So, you’ve decided to give up the rat race and start working from home running a craft business. The idea of working for yourself, creating your own hours, and having a much more flexible lifestyle, is appealing to many people. But have you considered how much money you will need to make for this new career choice or side hustle to really work for you?
A lot of people starting new businesses assume that it’s easy to make money and make ends meet. But in order to pay your bills, buy food, and afford any of life’s little luxuries, you will need to make a reasonable salary from your business. How much you need to make will depend on a lot of things, such as the cost of your rent and whether or not you have any dependents living under your roof.
Also see – How to start a craft business
Making money selling crafts is not an easy job. It often requires long hours that you would never have to work if you had a 9-5 office job. Many new craft business owners don’t even last a year before they decide that they can’t make a living this way.
So, how much money can you make with a craft business?
The answer to this question is not simple. But if I could quantify it, I would say that you get out of your business what you put in. In other words, if you are willing to work hard, dedicate yourself to long hours, and give up other time-consuming tasks and hobbies that may interfere, you can make enough to live on. If you are wanting to make some extra money in your spare time, a craft business can help with that as well.

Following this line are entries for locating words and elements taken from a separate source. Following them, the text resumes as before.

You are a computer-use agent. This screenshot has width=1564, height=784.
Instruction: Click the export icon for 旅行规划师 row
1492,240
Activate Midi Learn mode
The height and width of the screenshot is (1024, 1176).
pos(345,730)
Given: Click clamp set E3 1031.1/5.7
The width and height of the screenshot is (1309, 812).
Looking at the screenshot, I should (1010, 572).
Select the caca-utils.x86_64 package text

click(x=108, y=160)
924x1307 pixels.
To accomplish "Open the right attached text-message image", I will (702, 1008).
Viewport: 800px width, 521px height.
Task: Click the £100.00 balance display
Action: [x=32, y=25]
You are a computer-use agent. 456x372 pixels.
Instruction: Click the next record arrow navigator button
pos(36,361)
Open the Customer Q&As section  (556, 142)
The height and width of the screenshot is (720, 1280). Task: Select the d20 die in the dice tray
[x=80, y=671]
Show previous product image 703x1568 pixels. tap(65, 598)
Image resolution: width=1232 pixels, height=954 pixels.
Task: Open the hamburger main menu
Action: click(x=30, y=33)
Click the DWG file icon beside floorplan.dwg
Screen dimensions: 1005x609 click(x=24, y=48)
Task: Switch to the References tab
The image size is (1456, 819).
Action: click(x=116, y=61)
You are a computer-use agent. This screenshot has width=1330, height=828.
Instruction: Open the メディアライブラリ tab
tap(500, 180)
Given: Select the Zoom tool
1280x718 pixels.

It may not be a lot. In fact, it will probably be less than what you would make at most other jobs, especially for the first year or two. I’m not going to lie to you–in my first year of business, I only made around $100. But I wasn’t dedicating myself to the task and putting in the work that I could have. It can be done.
Here’s how to make enough money to live off your craft business.
1. Plan ahead
Know what you’re planning to do and how you’re going to do it. Decide how much you want to make in a year, then break that down to how much you need to make a month, week, or even day if that’s easier for you to concentrate on.
You will also need to work out how much you want to make per hour to help you determine prices for your handmade items. Don’t forget to take into account things like the cost of materials and time spent buying materials too.
Once you have priced items, you can figure out how many things you will need to sell in a day in order to make the monthly salary you require for your living expenses and bills. Knowing how many items you need to sell in a day can also help you to plan your productivity levels, because you will also need to make a certain number of items a day in order to keep your shop, Web site, or craft table well-stocked.
2. Make a schedule
One of the hardest things about working for yourself is staying motivated. Being your own boss is not always easy. Getting up early in the morning can seem unnecessary since you’re already at your place of work. Getting dressed can seem pointless too. Why make an effort when no one is going to see you?
First off you need a schedule. Yes, a schedule, as in a calendar. If you don’t plan out your workday, or at the very least plan a rough schedule for the week, you will find it difficult to get anything done. You, and only you, are responsible for every single aspect of this craft business and if you seriously want to make enough money to live on, you will absolutely need to whip yourself into shape.
One way to make a schedule is to choose certain days for certain tasks. For instance, you could reserve Monday to Thursday for creating new stock, Friday for listing that stock online, Saturday for going to the post office, and Sunday for marketing your business. This is just one example of how you can schedule your week. There are infinite options, of course, and you should choose whatever works best for you.
3. Eliminate distractions
Even if you plan to just operate online with your own website, Facebook page, or an Etsy shop, it’s important to stay focused. When friends and family learn you are working from home, they will stop by and interrupt you or ask you to do things for them. If you don’t have a long-term plan in place on how to deal with these interruptions, it’s going to be harder on you. You’ll also want a quiet place to work where you won’t easily be distracted or often interrupted. You don’t have to have an office but it helps if you can dedicate a specific area of your home to work.
Work in an area where you won’t be distracted by things like the TV, the phone, music, or even computer games or social media. If you use social media, E-mail, and Web sites for your business, try to dedicate a specific day, or time of day, to computer use so that you aren’t constantly switching back and forth between crafting and browsing the Internet.
Make sure you tell those you live with what your schedule is and that you expect that to be respected, as it would be with any other job. If you make this a priority from the beginning, family members and friends will be less likely to bother you during work hours.
4. Be professional
Professionalism and good customer service are vital to the success of your craft business. You need to present a professional image to your potential customers at all times. This means you need to be professional in your communication, your photography, your product descriptions, business cards, and your finances.
Good communication with your customers is key. Not only when you are selling at events like craft fairs, flea markets, farmers’ markets, but also with online stores or even your social media replies on Facebook, Instagram, Twitter and Pinterest as well. How you communicate with them can make the difference between a one-time purchaser and a regular, repeat customer. Make sure that you respond to questions in a timely manner. Always be polite and helpful. Customers will come back if they feel like they’ve been treated well and with individual care.
Put these tactics into practice when running your craft business and you will more than likely be able to make enough money to live on. Don’t be discouraged if it takes a few months, or even a year, to work up to a sales level that brings in enough. Keep putting the time and effort in and eventually, you have a successful business and make consistent money.